Beiträge von Eusebius

    Nicht verzichten mag ich dagegen auf die altmodische Art, Musik so zu hören, wie sie eigentlich gedacht ist, nämlich in Konzertsaal und Opernhaus.

    :top: :top:

    Streamingdienste sind schon sehr praktisch, um sich vorab über eine Aufnahme zu informieren, oder etwas anzuhören was man vielleicht nicht unbedingt kaufen möchte. Ausserdem lassen sich dort prima Vergleiche zwischen mehreren Aufnahmen anstellen.

* * * * * * * * *

AUFGABEN -
A: Schreiben Sie aus dem Forumsbeitrag den Abschnitt von „Nicht verzichten mag“ bis „Konzertsaal und Opernhaus.“ wortgetreu ab.
B: Stellen Sie die Datensätze von der Zeile mit „Given: Click the“ bis zu ihrem Ende als Markdown-Tabelle mit den Spalten „Nr.“ und „Eintrag“ dar. Lassen Sie Leerzeilen weg.

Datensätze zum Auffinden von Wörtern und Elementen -
* * * * * * * * *

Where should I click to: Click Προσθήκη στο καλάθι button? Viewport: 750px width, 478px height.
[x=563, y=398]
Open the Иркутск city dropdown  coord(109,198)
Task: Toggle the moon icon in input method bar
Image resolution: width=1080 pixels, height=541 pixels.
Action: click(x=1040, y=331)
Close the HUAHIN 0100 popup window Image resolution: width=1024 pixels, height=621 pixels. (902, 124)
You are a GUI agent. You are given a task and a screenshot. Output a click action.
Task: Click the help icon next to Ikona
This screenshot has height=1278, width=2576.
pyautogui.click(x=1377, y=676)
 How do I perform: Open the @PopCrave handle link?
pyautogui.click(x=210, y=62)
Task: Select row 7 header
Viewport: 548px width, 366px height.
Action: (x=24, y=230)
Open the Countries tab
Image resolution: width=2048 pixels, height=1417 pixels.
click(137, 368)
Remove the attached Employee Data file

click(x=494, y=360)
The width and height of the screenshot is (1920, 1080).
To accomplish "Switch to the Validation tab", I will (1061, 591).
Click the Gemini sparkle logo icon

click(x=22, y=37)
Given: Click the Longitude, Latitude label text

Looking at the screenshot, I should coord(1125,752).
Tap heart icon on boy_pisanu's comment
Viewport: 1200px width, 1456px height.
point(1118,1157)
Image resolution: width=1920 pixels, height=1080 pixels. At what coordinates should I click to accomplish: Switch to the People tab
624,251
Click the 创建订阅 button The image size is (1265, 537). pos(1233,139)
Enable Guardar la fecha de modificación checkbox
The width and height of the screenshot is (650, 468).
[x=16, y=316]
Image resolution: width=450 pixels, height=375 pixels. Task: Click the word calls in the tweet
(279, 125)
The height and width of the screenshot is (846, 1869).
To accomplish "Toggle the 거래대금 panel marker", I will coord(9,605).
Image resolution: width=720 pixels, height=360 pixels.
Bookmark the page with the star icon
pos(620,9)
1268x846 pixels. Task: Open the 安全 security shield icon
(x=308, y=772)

* * * * * * * * *

ERWARTETE ANTWORTEN -
A:
Nicht verzichten mag ich dagegen auf die altmodische Art, Musik so zu hören, wie sie eigentlich gedacht ist, nämlich in Konzertsaal und Opernhaus.

B:
| Nr. | Eintrag |
|---|---|
| 1 | Given: Click the Longitude, Latitude label text |
| 2 | Looking at the screenshot, I should coord(1125,752). |
| 3 | Tap heart icon on boy_pisanu's comment |
| 4 | Viewport: 1200px width, 1456px height. |
| 5 | point(1118,1157) |
| 6 | Image resolution: width=1920 pixels, height=1080 pixels. At what coordinates should I click to accomplish: Switch to the People tab |
| 7 | 624,251 |
| 8 | Click the 创建订阅 button The image size is (1265, 537). pos(1233,139) |
| 9 | Enable Guardar la fecha de modificación checkbox |
| 10 | The width and height of the screenshot is (650, 468). |
| 11 | [x=16, y=316] |
| 12 | Image resolution: width=450 pixels, height=375 pixels. Task: Click the word calls in the tweet |
| 13 | (279, 125) |
| 14 | The height and width of the screenshot is (846, 1869). |
| 15 | To accomplish "Toggle the 거래대금 panel marker", I will coord(9,605). |
| 16 | Image resolution: width=720 pixels, height=360 pixels. |
| 17 | Bookmark the page with the star icon |
| 18 | pos(620,9) |
| 19 | 1268x846 pixels. Task: Open the 安全 security shield icon |
| 20 | (x=308, y=772) |